I felt fine this morning when I woke up and did 15 minutes of meditation at 6:30am. There weren’t any cravings kicking around the place at that hour, but in the broad daylight of 9:30am the cravings seemed to be out in full force, knocking repeatedly on the side of my head and trying to get me to cave in.

A ‘theta-healing’ lady that I visited yesterday, told me that cigarettes (smoking) is just a smoke-screen from seeing some part of ourselves. Apparently there’s a part of me, or more likely, a sum-of-parts that I’ve not been brave enough to look at until now. Or perhaps I’ve been getting glimpses of it when I’m not smoking for those three days-a month, and each time I go back to smoking so I only have to look through the haze at it. It makes a lot of sense as to why I’ve been battling so hard with it. In fact, I actually have a pretty good idea what the thing might be.

Honestly? I think it has something to do with loneliness (or not being fully in the presence of myself). At this point I feel the need to be clear about the difference between aloneness and loneliness, as I learnt from my old friend, Osho. According to Osho there is a tremendous difference between loneliness and aloneness. “Loneliness is a negative state, it is the absence of the other. Aloneness is the presence of oneself. Aloneness is a presence, overflowing presence. You are so full that you can fill the whole universe with your presence and there is no need for anybody.”

So I’ve noticed that I often feel this craving to smoke when I am feeling this lack of self. Triggers can come from any direction and they get through the chinks in my armour at the points where there is a lack of self. When I am not fully present with myself, when I am needing or wanting some other person/thing/experience to fill the hole. When I don’t feel quite right. When I am full of me and sitting completely in my self, present, know and love who I am, then I have no desire whatsoever to smoke. I have no desire to have anyone or do anything other than whoever and wherever I am right now. I am already complete. Full of me. (I wonder if this is where the saying comes from ‘she is so full of herself’? I actually think it is a good thing and maybe the tall poppy syndrome thing has fooled us into thinking it is better to be smaller and deflated somewhat so as we don’t annoy other people with our full self presence…)

Anyway, I see that up until this time, and for many years, since I was 16 years old, smoking has been this filler. (At times there have been other fillers also such as alcohol and drugs). But over the last 3-4 years smoking has increasingly been something that I do not feel good about. It is a filler, but it only fills so much and there are still leaks in the hole. Smoking no longer serves to fill the hole adequately and it creates all these other icky feelings and thoughts that make it counterproductive.

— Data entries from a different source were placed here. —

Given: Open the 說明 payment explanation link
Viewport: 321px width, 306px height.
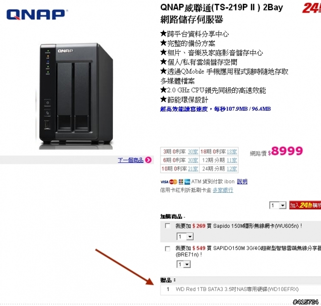Looking at the screenshot, I should (x=242, y=181).
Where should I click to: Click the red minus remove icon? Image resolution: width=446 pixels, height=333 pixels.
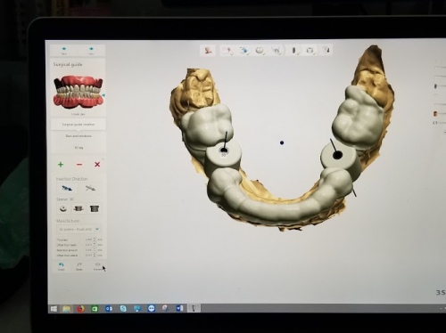tap(79, 165)
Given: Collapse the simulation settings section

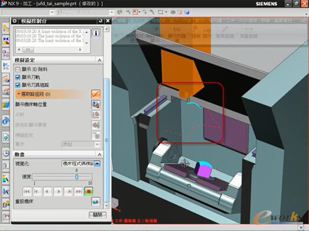Looking at the screenshot, I should coord(99,60).
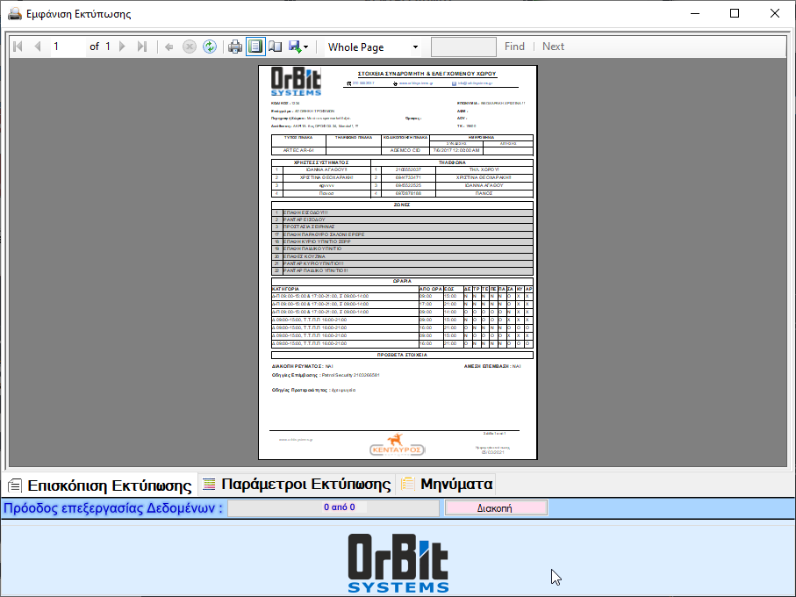Click the First Page navigation icon
796x597 pixels.
pos(18,47)
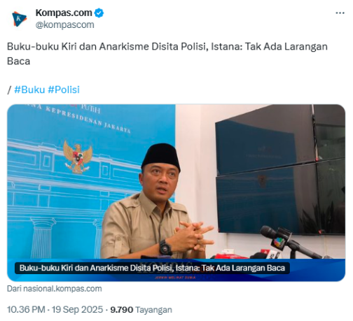Click the microphone in the photo
Viewport: 353px width, 321px height.
pos(289,241)
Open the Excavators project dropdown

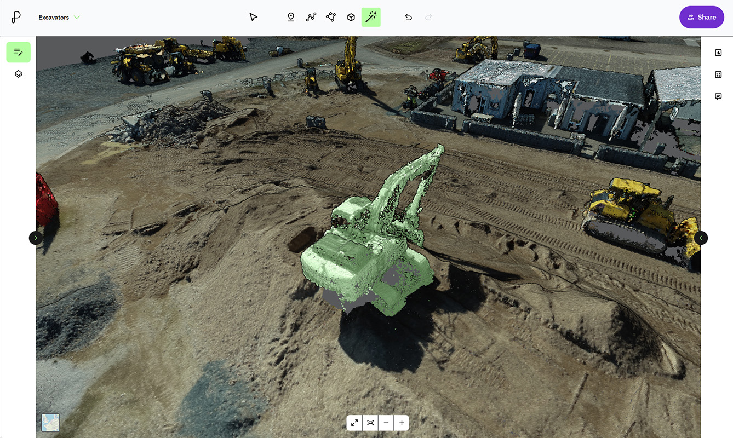(59, 17)
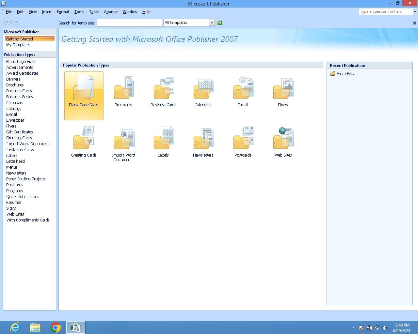418x334 pixels.
Task: Launch Google Chrome from the taskbar
Action: click(x=56, y=327)
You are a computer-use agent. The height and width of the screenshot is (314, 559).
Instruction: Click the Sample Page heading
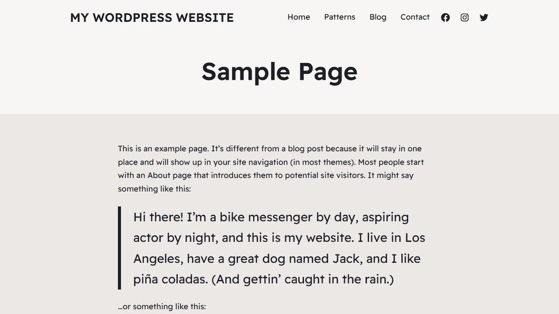280,72

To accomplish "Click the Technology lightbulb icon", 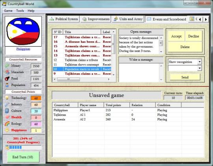I will coord(7,98).
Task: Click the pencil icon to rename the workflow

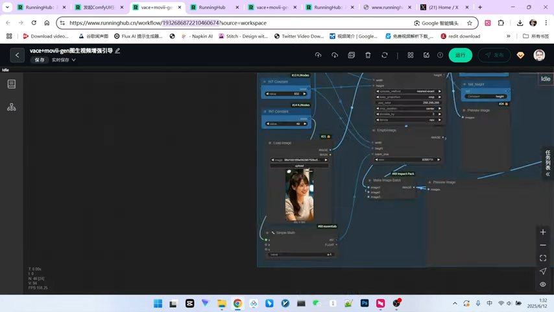Action: [x=117, y=51]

I was talking with a friend a few weeks ago and he pointed out that I’m simply addicted craving itself. The cigarette is actually meaningless, it has just become the ‘face’ of the craving. I identified this clearly when I was in Vipassana and I my head kept coming back to thinking about my ex partner. After many days of excruciatingly painful time spent in my head back and forth thinking about the relationship and wanting it and then throwing it back to the ether, I finally realised that this person was just the name that I put on this feeling of craving, this lack of self. I didnt want that relationship. It was not right for me. My craving actually had nothing at all to do with him. He was just the face that I put on my craving. It could have been anyone. It could be the next person I meet if I don’t sort this out before I go into another relationship! And in reality that isn’t fair to myself or the person that I am having a relationship with for them to be simply filling a hole that is supposed to contain the presence of myself.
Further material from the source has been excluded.